PROBLEM:
Which lines run from the one containing "Prezzi e Pagamenti (693, 1707)" to the last line of the entries? Return them exactly, with nothing more.

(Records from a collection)
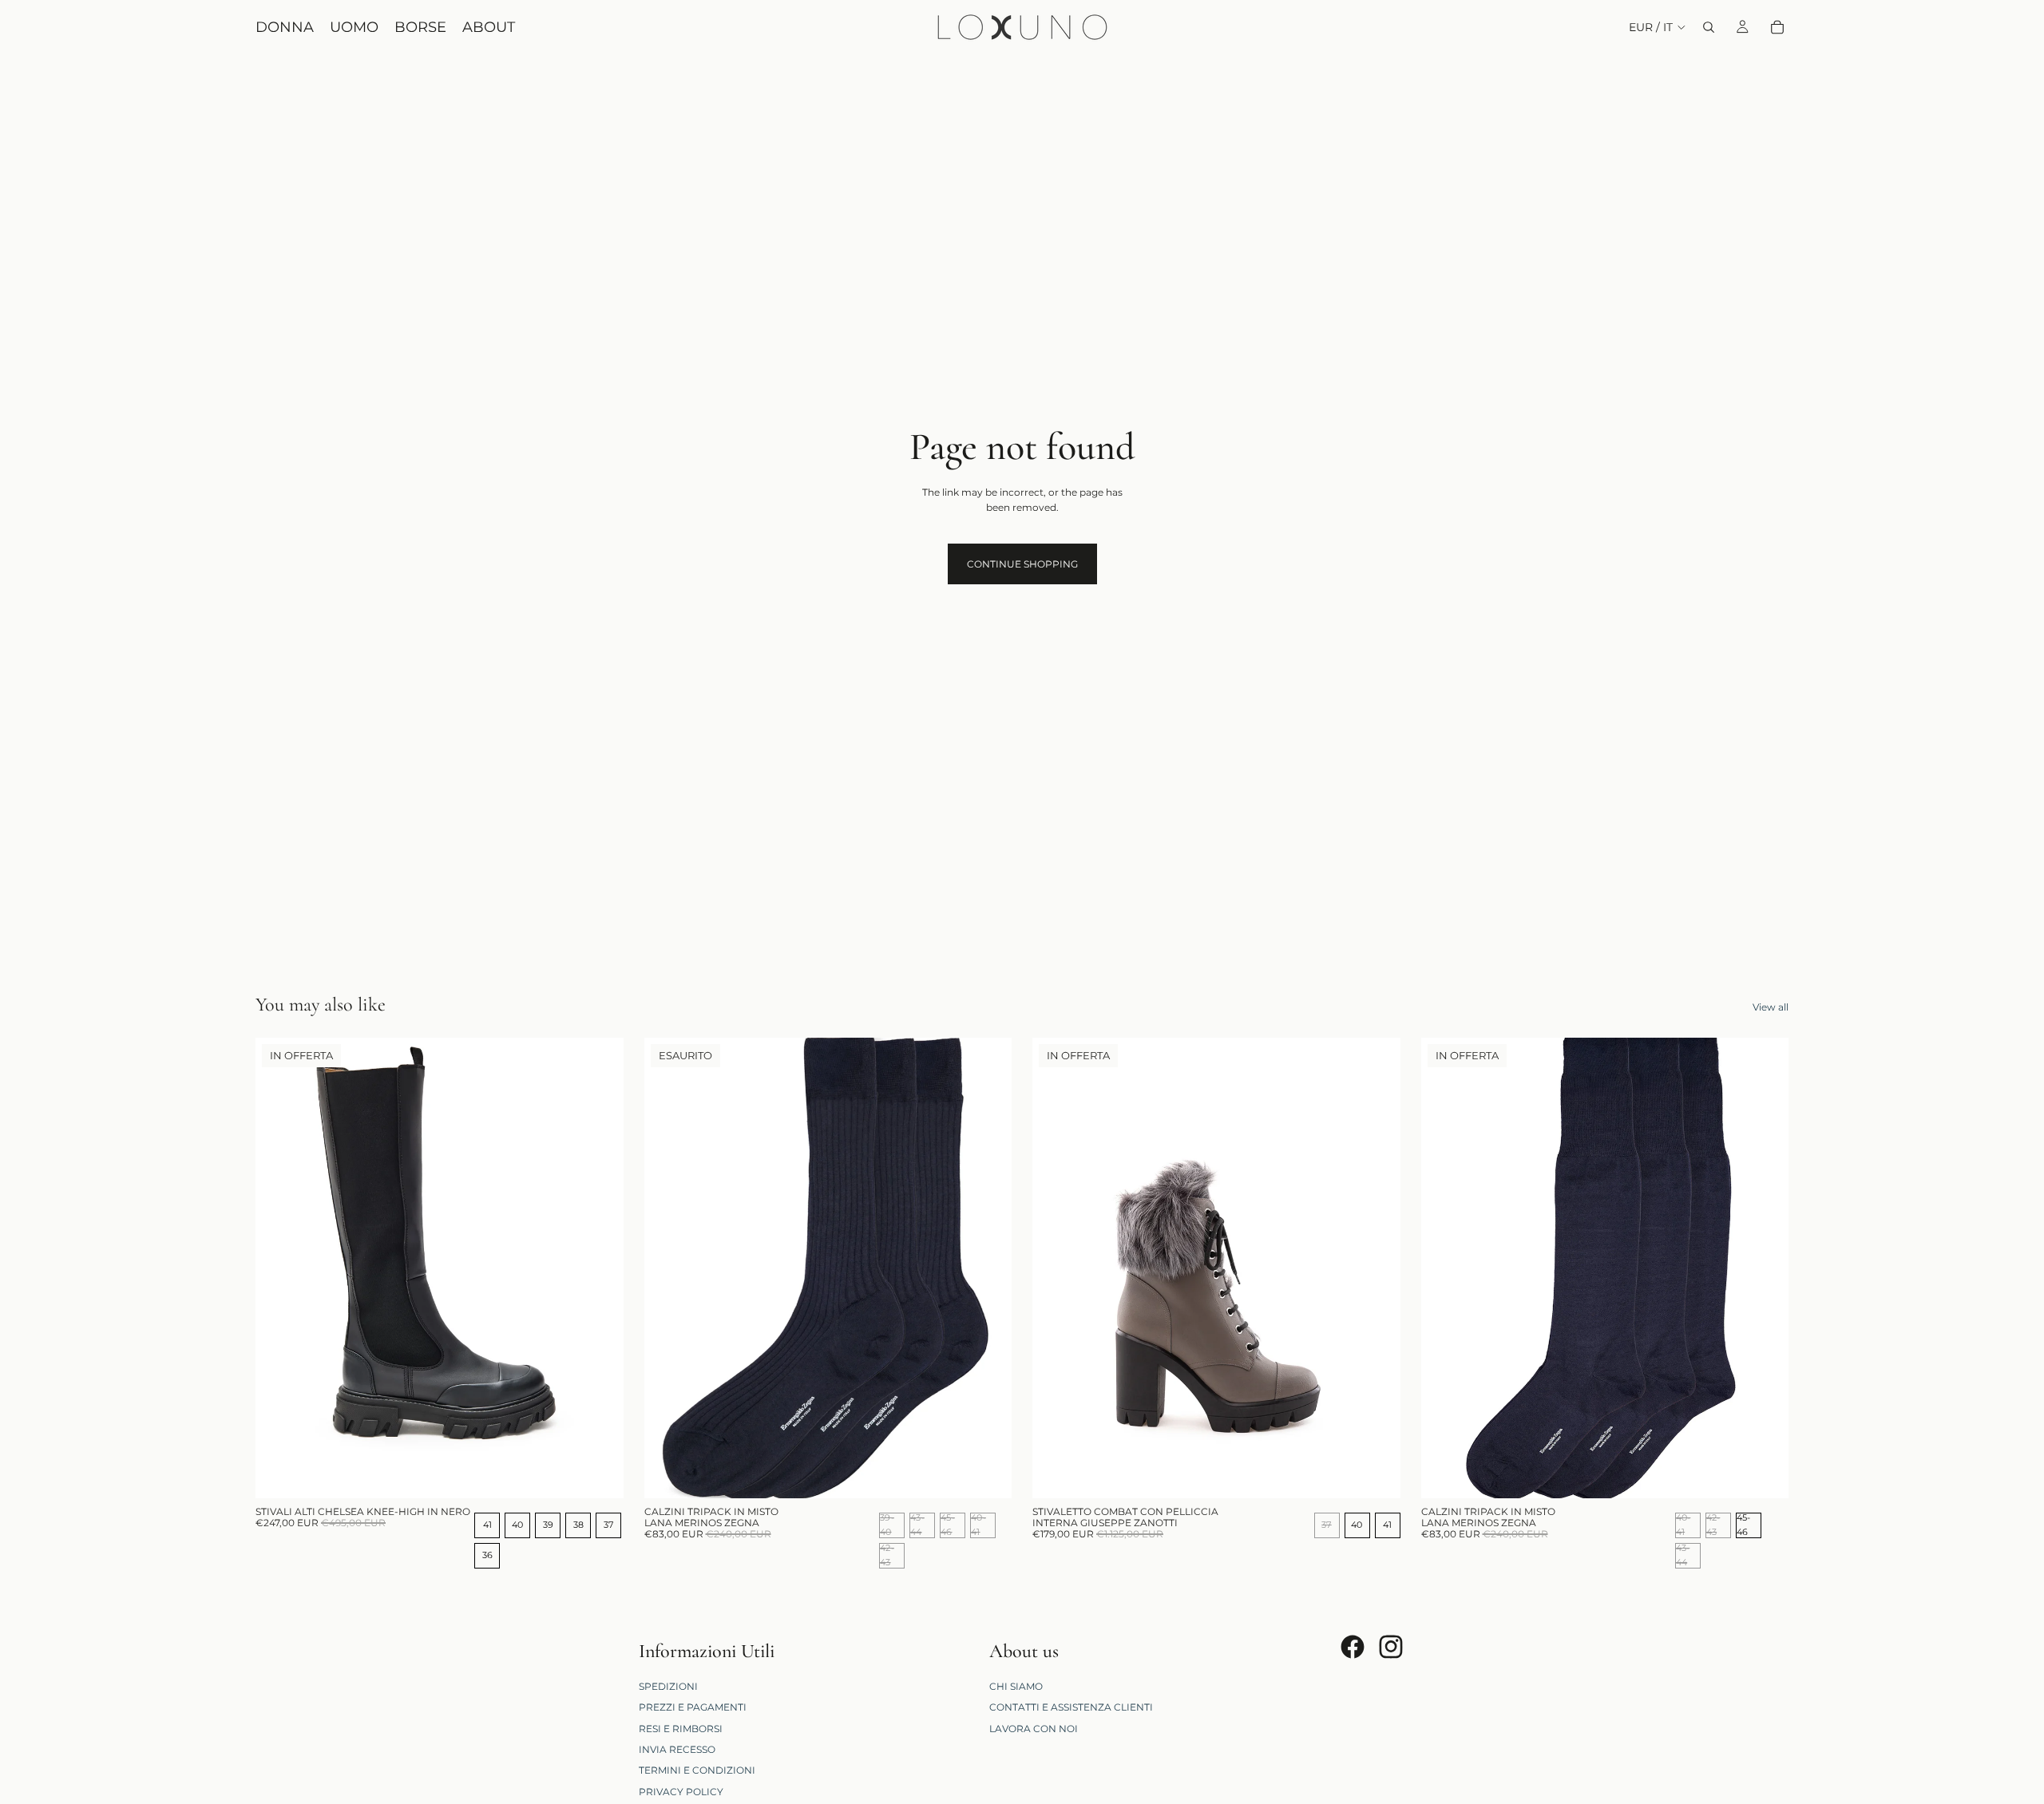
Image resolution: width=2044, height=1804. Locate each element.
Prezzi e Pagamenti (693, 1707)
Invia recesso (677, 1749)
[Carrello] (1777, 27)
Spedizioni (668, 1685)
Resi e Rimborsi (681, 1728)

TASK RESPONSE:
Prezzi e Pagamenti (693, 1707)
Invia recesso (677, 1749)
[Carrello] (1777, 27)
Spedizioni (668, 1685)
Resi e Rimborsi (681, 1728)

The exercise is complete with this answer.